You’ve decided to take the big leap and have a rental suite. This is a big step and may end up costing you a bit of money in order to comply with local by-laws, etc. If you’ve every watch the show on HGTV called Income Property you’ll realize that it’s not all sunshine and rainbows, it’s work and getting the right tenant can be a challenge. We’re not talking about the mother-in-law suite here; any rental to an immediate relative (parent or sibling) is not considered a rental and the income is not reportable for tax purposes.
The first thing you need to do is ensure that you’re suite is legal. You need to check with your municipality and register the suite. Yes, this is a cost, however, in the end it may end up costing you way more by not registering the suite. You may have to do some updates on the suite to make it fit to code for your municipality. Any updates you do to the rental suite would be part of the cost of getting the rental ‘rentable’ so you can write off those costs; just ensure you keep receipts and get a receipt for any work you have done to the rental suite.

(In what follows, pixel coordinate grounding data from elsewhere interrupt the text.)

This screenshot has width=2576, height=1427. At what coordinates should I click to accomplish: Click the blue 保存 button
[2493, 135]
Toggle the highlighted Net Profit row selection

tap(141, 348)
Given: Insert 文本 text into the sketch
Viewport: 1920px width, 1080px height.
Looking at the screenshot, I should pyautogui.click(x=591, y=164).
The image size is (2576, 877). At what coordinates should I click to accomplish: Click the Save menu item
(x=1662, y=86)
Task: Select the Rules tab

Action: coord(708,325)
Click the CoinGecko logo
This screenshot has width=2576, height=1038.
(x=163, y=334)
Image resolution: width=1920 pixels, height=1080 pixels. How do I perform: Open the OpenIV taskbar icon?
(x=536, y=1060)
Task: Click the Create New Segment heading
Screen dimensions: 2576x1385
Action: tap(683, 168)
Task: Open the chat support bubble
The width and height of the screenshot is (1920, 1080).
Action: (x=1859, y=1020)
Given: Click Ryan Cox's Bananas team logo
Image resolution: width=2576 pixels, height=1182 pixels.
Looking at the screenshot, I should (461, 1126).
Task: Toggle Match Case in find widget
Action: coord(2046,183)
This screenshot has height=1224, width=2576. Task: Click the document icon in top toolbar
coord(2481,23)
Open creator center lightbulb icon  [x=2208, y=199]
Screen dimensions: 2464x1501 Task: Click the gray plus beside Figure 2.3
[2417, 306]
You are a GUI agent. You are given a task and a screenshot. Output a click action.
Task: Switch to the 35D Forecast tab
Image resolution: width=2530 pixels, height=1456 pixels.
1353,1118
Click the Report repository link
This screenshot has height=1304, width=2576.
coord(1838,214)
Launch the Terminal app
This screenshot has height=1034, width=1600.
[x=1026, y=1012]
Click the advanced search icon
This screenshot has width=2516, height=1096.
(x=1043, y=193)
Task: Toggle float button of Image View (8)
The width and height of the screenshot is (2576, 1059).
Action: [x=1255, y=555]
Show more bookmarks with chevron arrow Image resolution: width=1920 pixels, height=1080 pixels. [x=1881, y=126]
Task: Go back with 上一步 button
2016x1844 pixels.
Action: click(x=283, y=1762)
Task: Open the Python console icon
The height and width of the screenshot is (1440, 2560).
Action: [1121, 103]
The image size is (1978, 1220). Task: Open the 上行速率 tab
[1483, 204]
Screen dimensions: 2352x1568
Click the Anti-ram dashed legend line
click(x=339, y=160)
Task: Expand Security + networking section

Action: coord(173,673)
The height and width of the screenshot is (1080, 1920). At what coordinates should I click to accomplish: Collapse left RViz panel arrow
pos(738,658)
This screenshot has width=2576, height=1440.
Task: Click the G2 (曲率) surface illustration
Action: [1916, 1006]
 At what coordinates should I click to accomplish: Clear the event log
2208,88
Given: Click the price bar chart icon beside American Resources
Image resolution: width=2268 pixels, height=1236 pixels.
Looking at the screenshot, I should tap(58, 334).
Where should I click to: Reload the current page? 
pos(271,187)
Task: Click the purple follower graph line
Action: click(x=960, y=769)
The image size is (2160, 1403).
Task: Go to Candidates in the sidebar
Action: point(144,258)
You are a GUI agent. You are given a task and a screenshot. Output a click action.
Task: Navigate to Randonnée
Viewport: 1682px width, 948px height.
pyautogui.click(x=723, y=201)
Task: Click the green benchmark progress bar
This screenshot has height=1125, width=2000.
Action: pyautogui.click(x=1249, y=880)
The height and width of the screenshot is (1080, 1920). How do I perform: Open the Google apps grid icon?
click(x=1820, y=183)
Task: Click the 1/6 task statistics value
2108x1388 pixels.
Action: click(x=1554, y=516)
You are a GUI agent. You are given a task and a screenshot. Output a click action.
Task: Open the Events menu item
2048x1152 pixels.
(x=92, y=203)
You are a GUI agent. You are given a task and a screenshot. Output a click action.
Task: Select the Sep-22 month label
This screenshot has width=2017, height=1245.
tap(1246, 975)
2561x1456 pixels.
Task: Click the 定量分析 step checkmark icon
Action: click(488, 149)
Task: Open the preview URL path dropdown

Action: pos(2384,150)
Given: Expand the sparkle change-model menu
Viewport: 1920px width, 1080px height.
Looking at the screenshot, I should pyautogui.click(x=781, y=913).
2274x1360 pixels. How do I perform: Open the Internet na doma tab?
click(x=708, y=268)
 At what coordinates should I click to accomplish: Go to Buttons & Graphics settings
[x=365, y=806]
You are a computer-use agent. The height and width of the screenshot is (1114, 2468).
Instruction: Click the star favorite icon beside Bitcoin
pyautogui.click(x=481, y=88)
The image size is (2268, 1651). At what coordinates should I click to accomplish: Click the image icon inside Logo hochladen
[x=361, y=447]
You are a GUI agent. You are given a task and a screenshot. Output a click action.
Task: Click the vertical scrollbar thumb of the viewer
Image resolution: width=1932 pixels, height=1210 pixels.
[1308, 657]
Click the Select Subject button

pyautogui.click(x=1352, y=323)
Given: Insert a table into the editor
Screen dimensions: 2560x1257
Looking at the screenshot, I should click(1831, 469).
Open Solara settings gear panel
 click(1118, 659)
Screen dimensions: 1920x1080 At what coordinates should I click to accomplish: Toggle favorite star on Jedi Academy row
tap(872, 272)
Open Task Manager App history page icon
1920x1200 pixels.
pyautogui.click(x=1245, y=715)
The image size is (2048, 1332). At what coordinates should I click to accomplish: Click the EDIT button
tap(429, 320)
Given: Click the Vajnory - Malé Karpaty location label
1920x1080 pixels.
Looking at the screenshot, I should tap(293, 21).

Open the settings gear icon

Second, get a good tenant agreement ready. Get it in writing is very important when it comes to landlord/tenant relationships. There are standard agreements you can get from your office supply store or online. Ensure that any agreement meets your provinces tenancy laws. You should also check out your provinces tenancy laws. For BC, check out the Residential Tenancy Branch website. Here you’ll find all the rules regarding tenancy, and what you can and cannot do as a landlord.
Third, you need to decide what the rent will be. You can go online and search for rental properties in your area. Don’t be the lowest, as you’ll just attract the dollar shoppers, and they’ll leave the second they find something cheaper. Look at suites that are similar to yours and what amenities they have and what amenities are close to those properties.
Now it’s time to market your property. You can do this yourself on Craigslist, newspaper ads, etc. You can also hire a property management company. These companies can take care of finding tenants, collecting rents, maintenance, etc. They charge a fee, and this fee is tax deductible. Check online for your area, and if you know any landlords ask them you they are using as a property manager.
There are other considerations for a rental suite. What will be the effect on the price or saleability of your home in the future? Will it increase my assessed value? Or decrease it? If you’re the only rental suite in the area, it may be attractive to buyers later on. However, if you’re in an upper class neighbourhood, it may be frowned upon to have a rental suite. You have to decide if it’s worth the extra income to have a rental suite.
For tax purposes, any income you receive from a rental (even room and board) is considered taxable income. You must report it on your personal tax return using the form T776 Statement of Real Estate Rentals. Here you state your rental income received and any related expenses. You can claim advertising, insurance, interest, office expenses, legal/accounting/professional services, management fees, maintenance & repairs, salaries/wages/benefits of employees, property taxes/city utilities, travel (if rental is out of town), and automobile expenses. You must keep receipts in order to get the deduction.
If you have a loss from the rental suite, you can deduct that from other income you have for the year, thereby, reducing your tax burden. However, don’t buy a rental property or put in a rental suite to produce a loss. You have to think of rental suites/properties as a business, and most businesses exist to make a profit, not produce a loss.
A rental suite or property can be a great way to make additional income, however, like anything it’s not as easy as it looks and there are tax implications of doing so. You have to look at all the facts and then decide whether or not a rental suite/property is right for you.